[ENTRIES SHOWN Boundary: Start]

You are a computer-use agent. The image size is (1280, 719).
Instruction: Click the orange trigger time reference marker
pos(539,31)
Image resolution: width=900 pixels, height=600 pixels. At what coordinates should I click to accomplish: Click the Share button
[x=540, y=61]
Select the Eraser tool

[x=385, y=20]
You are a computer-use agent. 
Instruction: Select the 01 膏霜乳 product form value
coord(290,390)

[ENTRIES SHOWN Boundary: End]

Among the records above, find each line containing the string "computer" and copy it.

# WRITTEN SOLUTION
You are a computer-use agent. The image size is (1280, 719).
You are a computer-use agent. 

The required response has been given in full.